Her last clear sight before she faded into
unconsciousness was of Arnard and the three knights pulling debris and rock
away from her. 

“She is still alive, praise B’radik, though barely,”
Arnard was saying to the knights.  “Come, bring her––

“––into the crypt.  It was a near thing, as she was very
nearly crushed to death,” Arnard finished Nara’s story.  “Had she fallen
elsewhere but in the very doorway, I doubt we could have saved her.”

Aidan translated the story for Chief Bakti at the fire, part
of his mind occupied with finding the words and part horrified by what he’d
heard.

“Comes after all,” added Sir Lwyn in his strange northern
tones, “by Her Ladyship’s bidding, we rest hiding for a few days acrypt, to
survive on what the servants hoard.  We await the sheriff and Lady Renda to
return, but…” he faltered, casting a glance toward  Lady Glynnis, who merely
rocked back and forth where she sat wrapped in her filthy shawl, seemingly
oblivious to the conversation around her.

The shaman followed the young knight’s gaze to Her Ladyship
and frowned.  She was not the powerful, gracious Lady of the Castle he had
known only a few years before, and he wished he could help her.  But she had
found a way to leave, a way not to have to face her loss, and he wondered if he
would do her any favor to take that from her.  He asked finally, “How did you
all breathe for so long, sealed in the crypt?”

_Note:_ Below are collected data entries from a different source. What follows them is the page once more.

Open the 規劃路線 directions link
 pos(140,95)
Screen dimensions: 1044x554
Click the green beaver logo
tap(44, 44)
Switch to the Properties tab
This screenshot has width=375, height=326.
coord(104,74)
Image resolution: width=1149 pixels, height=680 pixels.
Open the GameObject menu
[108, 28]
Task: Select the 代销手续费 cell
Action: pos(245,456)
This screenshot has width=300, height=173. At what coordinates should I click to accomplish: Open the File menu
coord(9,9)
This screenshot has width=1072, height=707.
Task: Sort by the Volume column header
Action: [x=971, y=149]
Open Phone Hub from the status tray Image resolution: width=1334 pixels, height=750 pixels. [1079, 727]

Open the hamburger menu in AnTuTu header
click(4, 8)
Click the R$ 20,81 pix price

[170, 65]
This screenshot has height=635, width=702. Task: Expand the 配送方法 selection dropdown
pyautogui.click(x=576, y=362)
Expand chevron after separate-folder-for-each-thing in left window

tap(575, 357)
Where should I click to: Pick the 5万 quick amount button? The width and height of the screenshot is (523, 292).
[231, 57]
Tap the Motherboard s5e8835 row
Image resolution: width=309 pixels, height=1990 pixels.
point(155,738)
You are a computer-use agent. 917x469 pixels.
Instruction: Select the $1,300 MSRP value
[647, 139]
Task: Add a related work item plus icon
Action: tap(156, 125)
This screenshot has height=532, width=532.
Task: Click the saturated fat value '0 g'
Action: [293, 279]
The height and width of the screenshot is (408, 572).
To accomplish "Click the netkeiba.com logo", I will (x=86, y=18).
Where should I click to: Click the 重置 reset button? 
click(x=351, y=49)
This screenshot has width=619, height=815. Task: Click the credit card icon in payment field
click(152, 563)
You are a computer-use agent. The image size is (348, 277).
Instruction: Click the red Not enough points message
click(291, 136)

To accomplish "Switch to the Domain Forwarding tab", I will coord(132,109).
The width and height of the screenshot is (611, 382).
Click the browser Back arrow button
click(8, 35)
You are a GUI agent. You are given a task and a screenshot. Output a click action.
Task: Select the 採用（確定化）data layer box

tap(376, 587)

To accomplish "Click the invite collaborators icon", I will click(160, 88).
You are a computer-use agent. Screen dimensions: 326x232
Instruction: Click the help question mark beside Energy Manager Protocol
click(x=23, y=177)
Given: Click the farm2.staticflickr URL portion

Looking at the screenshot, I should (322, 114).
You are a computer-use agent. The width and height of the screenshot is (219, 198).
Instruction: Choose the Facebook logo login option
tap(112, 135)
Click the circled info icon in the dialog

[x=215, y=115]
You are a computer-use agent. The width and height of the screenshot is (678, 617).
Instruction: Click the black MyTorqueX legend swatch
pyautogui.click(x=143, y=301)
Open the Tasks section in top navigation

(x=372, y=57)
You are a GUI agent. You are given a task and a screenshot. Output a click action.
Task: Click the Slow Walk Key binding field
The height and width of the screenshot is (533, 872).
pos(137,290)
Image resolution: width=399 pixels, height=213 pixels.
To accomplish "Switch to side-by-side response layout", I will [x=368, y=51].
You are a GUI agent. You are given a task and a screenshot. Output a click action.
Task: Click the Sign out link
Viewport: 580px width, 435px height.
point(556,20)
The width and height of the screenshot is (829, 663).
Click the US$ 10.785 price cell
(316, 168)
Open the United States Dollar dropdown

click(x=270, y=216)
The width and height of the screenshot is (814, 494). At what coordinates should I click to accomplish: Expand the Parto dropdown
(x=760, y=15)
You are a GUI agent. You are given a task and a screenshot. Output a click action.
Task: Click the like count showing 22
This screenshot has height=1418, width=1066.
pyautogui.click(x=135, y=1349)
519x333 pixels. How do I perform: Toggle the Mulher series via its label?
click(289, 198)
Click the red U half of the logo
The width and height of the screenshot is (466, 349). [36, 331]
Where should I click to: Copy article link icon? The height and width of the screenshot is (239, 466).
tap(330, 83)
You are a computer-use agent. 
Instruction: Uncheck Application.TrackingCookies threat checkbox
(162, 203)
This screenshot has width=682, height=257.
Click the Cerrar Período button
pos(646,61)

Sedrik shifted on the rock where he sat.  “The crypt itself
is sealed against the elements, my Lord Aidan, but the tunnel leading to it is
vented, as you might expect.  While we would seal away the honored dead, it
would not do at all to have funeral parties suffocate during the rites.  So as
the doors ‘twixt the tunnel and the crypt stood open, air flowed, albeit with
less verve than one might wish.  It were better to leave the stairway open into
the chapel, but we could not do that, of course.”

Greta nodded.  “Many’s the meal of bread, wine and cheese we
served right over the Lord Borowain’s bones,” she said with a nervous laugh. 
“Lord Borowain, a ready eater, he was, so I hear.  Sure he’d not mind.  That
is, I hope he’d not mind…”

“No,” murmured Glynnis with a faint smile, “he did not.”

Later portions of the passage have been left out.